» REQUEST: From the forum post about the slow Workbook constructor, copy word for word the stretch from "I did some debugging" through "it in a file.".

» QUOTED PASSAGE:
Hi, we recently started experiencing a performance issue in a section of our code after upgrading to Aspose-Cells for Java 23.10. What we’re doing is creating an HTML input stream (using non-Aspose code) and trying to save it as XLSX. The performance problem is in the “new Workbook()” call, not the subsequent save() we do right afterward. (Which I find surprising… I’d expect a constructor to be fast, and a save() to be slow.) It used to create the Workbook instance in less than 1 second, now it takes at least 40 seconds for the sample contents.
I did some debugging and experimenting, and found it worked great in 23.1, and degraded in 23.6. Releases 23.2 through 23.5 give various index out of bounds and OOME errors from the constructor code and thus could not be tested for performance.
Our code is much larger than could be attached here, but I did isolate the functionality to a standalone code snippet and an HTML file to feed to it. Our actual code generates this HTML file from a reporting system that reads the rows from a database and runs it through a report template, and generates this HTML to feed to Aspose. But, we can’t include that here. So, I extracted what HTML it generated and put it in a file.

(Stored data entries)
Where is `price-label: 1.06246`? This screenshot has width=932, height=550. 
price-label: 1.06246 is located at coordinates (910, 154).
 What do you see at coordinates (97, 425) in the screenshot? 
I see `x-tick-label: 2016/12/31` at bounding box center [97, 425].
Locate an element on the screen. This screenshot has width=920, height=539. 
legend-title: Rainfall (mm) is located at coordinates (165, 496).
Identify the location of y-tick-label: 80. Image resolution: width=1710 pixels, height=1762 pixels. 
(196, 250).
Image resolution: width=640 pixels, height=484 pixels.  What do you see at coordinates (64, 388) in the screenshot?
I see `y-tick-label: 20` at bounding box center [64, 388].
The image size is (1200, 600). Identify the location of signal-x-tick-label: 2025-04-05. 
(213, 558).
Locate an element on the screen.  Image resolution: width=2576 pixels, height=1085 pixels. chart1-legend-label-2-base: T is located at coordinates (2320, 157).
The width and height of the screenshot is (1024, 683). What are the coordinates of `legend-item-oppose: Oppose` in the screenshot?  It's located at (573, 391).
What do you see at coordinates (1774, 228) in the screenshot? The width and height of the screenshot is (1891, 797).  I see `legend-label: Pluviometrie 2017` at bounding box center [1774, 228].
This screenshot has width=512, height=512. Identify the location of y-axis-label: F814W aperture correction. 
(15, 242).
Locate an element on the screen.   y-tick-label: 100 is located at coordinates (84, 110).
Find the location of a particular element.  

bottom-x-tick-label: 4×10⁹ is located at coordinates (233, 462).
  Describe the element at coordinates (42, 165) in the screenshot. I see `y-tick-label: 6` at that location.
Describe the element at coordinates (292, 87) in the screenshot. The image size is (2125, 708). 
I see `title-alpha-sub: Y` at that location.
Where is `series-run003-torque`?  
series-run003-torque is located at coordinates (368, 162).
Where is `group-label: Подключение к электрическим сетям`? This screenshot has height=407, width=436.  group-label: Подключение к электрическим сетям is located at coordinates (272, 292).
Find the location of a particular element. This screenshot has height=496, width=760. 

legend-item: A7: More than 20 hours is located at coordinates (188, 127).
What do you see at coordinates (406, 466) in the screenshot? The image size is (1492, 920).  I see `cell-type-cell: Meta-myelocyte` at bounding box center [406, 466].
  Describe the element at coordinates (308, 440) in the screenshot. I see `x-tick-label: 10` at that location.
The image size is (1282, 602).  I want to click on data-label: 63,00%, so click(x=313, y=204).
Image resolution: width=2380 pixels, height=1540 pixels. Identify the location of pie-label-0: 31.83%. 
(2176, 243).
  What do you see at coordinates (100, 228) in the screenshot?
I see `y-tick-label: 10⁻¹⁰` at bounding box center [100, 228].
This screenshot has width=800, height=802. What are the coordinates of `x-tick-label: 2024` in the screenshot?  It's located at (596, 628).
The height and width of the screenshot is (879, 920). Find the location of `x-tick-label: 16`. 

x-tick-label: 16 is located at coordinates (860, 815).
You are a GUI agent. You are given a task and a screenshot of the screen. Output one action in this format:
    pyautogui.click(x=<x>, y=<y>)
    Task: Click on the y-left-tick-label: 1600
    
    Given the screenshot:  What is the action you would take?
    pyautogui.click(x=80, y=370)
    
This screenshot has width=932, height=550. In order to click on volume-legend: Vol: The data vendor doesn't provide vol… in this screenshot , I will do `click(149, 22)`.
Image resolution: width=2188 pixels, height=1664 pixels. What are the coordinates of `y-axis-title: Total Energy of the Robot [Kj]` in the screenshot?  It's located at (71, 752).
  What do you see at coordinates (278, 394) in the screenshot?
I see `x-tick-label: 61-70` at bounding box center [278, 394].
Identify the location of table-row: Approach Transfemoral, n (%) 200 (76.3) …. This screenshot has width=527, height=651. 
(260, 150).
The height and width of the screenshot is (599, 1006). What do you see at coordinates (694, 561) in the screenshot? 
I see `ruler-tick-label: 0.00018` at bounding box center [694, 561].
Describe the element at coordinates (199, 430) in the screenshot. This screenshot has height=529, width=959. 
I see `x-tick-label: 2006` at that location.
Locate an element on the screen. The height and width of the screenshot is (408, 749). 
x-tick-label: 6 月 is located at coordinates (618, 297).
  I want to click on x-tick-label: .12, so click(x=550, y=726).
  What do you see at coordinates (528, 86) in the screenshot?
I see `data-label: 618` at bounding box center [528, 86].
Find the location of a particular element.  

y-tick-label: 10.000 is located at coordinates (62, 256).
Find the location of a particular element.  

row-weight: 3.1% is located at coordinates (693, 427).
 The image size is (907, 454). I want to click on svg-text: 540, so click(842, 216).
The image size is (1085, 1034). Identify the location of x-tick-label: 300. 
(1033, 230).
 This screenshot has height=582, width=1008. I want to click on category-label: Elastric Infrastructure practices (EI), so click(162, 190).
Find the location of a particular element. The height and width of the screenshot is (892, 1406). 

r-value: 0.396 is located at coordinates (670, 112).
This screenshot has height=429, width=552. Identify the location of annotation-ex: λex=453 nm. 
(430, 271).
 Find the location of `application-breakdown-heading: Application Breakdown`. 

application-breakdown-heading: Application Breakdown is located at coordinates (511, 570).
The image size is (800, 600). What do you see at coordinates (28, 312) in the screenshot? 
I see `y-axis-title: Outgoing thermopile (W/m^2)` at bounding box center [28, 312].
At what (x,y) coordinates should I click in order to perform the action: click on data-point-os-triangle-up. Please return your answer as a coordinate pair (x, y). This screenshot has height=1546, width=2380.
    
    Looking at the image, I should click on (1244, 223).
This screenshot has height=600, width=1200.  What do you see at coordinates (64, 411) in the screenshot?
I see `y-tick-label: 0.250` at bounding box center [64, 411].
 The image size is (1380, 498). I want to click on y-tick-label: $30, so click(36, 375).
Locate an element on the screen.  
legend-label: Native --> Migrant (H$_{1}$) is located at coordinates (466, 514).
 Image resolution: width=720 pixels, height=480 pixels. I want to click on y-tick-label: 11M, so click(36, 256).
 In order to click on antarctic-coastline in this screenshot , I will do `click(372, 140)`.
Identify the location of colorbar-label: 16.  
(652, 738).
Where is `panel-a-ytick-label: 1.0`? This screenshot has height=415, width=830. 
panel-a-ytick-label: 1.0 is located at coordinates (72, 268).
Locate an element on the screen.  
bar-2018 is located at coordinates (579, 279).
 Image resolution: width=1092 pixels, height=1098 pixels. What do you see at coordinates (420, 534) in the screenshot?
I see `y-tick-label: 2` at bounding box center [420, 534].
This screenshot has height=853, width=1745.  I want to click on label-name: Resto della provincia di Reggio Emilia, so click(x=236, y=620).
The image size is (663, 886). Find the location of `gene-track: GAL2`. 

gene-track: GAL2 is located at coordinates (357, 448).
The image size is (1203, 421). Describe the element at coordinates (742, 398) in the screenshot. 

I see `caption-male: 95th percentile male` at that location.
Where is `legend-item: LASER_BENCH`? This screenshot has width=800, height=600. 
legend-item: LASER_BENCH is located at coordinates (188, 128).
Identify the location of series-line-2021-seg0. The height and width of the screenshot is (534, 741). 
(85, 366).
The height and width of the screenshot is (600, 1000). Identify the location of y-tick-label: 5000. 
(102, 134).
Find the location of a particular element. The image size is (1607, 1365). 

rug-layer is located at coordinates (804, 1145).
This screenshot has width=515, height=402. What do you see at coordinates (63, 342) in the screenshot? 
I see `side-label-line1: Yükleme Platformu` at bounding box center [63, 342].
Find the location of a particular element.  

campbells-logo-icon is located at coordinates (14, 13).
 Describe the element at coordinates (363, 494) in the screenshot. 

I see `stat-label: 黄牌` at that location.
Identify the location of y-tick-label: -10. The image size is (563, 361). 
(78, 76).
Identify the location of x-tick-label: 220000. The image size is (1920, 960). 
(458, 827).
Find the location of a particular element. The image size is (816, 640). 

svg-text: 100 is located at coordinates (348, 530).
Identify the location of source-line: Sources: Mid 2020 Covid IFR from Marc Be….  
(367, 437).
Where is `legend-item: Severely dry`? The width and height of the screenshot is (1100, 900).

» COMPLETED EXERCISE:
I did some debugging and experimenting, and found it worked great in 23.1, and degraded in 23.6. Releases 23.2 through 23.5 give various index out of bounds and OOME errors from the constructor code and thus could not be tested for performance.
Our code is much larger than could be attached here, but I did isolate the functionality to a standalone code snippet and an HTML file to feed to it. Our actual code generates this HTML file from a reporting system that reads the rows from a database and runs it through a report template, and generates this HTML to feed to Aspose. But, we can’t include that here. So, I extracted what HTML it generated and put it in a file.